He frequently repeated his life motto, which he learned from his grandfather: “Obey God and leave all the consequences to him.” That kind of obedience wouldn’t come without cost, Stanley said, but God rewards stubborn faith.
“Granddad told me, ‘Charles, if God tells you to run your head through a brick wall, you head for the wall,’” he wrote in his 2016 memoir, “‘and when you get there, God will make a hole for it.’”
Stanley was the pastor at First Baptist Church Atlanta for 51 years. He started as associate minister in 1969, when the megachurch had 5,000 members, and remained in the pulpit until 2020, when it had about 15,000 members. He also preached daily on the radio and television through In Touch Ministries, which he founded in 1972, and was widely regarded as one of the best preachers of his generation, along with Charles Swindoll and Billy Graham.
Stanley’s son, Andy, is also a megachurch pastor in Atlanta and a much-praised preacher. They were the only father-son duo to rank on Lifeway Research or George W. Truett Theological Seminary’s lists of most-influential living preachers.
Stanley was a founding member of both the Moral Majority and the Christian Coalition, served as president of the Southern Baptist Convention at a key moment in the struggle between conservatives and moderates, and wrote more than 50 books.
The future preacher was born in 1932 in Dry Fork, Virginia, which he would later say was a town so small it wasn’t on the map. His father, also named Charles, died when Stanley was only nine months old.

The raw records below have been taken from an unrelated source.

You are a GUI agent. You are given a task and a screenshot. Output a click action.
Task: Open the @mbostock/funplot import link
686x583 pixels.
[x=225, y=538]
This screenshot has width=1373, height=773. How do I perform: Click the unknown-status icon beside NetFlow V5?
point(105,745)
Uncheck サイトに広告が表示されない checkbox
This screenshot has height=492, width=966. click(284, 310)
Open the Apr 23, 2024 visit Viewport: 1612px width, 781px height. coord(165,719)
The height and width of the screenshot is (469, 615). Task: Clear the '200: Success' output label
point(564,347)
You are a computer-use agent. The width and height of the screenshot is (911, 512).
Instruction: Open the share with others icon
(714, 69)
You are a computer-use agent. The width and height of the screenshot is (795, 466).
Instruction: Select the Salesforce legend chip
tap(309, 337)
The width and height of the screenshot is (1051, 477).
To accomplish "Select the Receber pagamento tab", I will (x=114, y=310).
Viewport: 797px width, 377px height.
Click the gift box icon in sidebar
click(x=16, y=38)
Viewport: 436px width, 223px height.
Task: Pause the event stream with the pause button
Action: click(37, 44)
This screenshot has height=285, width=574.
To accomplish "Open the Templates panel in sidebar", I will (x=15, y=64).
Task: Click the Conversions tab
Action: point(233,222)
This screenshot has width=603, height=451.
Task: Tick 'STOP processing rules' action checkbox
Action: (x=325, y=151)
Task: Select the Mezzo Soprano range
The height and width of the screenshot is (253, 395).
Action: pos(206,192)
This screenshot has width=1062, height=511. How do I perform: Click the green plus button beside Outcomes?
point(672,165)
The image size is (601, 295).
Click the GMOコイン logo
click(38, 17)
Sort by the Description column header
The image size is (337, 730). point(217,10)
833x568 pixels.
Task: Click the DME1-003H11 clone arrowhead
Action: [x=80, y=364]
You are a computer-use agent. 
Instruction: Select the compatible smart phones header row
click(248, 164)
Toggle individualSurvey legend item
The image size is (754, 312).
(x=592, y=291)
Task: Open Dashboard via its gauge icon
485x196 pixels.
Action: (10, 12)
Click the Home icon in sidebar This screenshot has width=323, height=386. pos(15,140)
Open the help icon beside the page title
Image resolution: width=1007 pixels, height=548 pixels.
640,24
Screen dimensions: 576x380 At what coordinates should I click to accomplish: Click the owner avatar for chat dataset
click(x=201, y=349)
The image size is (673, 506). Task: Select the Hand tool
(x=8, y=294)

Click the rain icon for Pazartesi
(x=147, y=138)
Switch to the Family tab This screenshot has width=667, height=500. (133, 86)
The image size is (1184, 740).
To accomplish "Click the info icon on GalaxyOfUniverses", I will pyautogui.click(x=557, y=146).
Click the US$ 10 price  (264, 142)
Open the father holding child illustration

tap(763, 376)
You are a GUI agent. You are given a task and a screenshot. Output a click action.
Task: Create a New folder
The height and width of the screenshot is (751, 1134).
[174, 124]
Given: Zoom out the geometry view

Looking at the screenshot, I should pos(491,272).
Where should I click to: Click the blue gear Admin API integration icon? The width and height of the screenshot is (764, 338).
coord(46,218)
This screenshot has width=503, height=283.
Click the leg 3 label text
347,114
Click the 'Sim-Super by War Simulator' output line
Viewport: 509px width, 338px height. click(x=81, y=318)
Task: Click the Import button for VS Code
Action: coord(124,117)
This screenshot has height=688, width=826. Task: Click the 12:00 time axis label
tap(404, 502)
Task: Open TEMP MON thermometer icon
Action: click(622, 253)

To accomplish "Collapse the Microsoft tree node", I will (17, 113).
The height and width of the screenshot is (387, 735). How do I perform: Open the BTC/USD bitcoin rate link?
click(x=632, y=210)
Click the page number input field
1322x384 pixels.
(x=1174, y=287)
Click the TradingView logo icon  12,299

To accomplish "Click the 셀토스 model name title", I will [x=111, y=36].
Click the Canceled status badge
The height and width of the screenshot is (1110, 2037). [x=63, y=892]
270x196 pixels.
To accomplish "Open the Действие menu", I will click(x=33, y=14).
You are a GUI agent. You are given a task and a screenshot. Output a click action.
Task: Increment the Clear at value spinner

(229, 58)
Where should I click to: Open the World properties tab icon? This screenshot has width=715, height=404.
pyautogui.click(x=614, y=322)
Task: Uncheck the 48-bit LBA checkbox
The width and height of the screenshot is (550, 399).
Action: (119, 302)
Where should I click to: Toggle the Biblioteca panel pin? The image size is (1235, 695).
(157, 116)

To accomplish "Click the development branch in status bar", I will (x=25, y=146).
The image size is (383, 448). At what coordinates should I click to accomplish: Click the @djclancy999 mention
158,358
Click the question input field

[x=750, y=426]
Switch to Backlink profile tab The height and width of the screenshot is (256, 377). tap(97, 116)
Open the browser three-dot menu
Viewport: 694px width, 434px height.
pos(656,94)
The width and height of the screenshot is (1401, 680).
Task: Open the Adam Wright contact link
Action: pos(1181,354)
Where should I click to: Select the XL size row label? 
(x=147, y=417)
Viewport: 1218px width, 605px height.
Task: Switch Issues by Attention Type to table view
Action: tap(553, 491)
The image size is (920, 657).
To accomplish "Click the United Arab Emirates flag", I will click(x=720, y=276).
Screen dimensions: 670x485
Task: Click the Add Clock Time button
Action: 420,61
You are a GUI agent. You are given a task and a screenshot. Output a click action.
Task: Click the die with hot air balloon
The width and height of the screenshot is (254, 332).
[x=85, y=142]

His mother, Rebecca Hardy Stanley, got a job in a textile mill in the middle of the Great Depression, earning about $9 per week. When she wasn’t working, she took her son to a Pentecostal church and taught him to read the Bible and pray.
“I can still hear her voice calling my name to God and telling him that she wanted me to follow him in whatever he called me to do,” Stanley said.
At age 12, Stanley accepted Jesus as his savior. Two years later, he discerned a call to preach and dedicated himself to ministry.
Rebecca remarried when Stanley was a teenager. Her second husband was alcoholic and abusive. The young Stanley tried to fight his stepfather, once even pulling a knife on the older man. He begged his mother to divorce him, but she remained committed to the union because of her faith.
The experience with violence had an impact on the rest of Stanley’s life, he later recalled.
“I was very, very uneasy unless I was in charge,” he said. “I was very, very combative and very, very competitive. You see, into my ministry, I brought the survival spirit. You do or die. You do whatever is necessary to win. It doesn’t make any difference what it is.”
Stanley attended the University of Richmond on a scholarship his mother prayed for, where he met and married an art student from North Carolina, Anna Margaret Johnson. They were married in 1955.
After graduating from Southwestern Baptist Theological Seminary, Stanley took a Baptist church in his new wife’s home state, preaching at Fruitland Baptist Church and teaching at Fruitland Baptist Bible Institute (now College). He moved to Fairborn, Ohio; Miami, Florida; and Bartow, Florida, before accepting the call to be an associate minister at the prominent Baptist megachurch in midtown Atlanta in 1969.
The senior pastor resigned two years later, and Stanley was asked to take on the responsibility until a replacement could be found. He applied for the position himself, but the search committee voted 5–2 against him.
As the search went on, however, Sunday attendance started to swell, giving started to increase, and growing numbers of church members suggested Stanley should take the pastorate. Several deacons—subtly and then not so subtly—pressured Stanley to step down.
Stanley refused.
“People wanted to get rid of me,” he said. “They couldn’t tell me why. They just said all I preached about was how to get saved, the coming of Jesus, and how to be filled with the Holy Spirit. I just laughed and thought, Well, God, I hope that’s true!
Stanley prompted further conflict when he removed some Sunday school teachers over the objections of the Sunday school superintendent who said the pastor did not have the authority to make that decision.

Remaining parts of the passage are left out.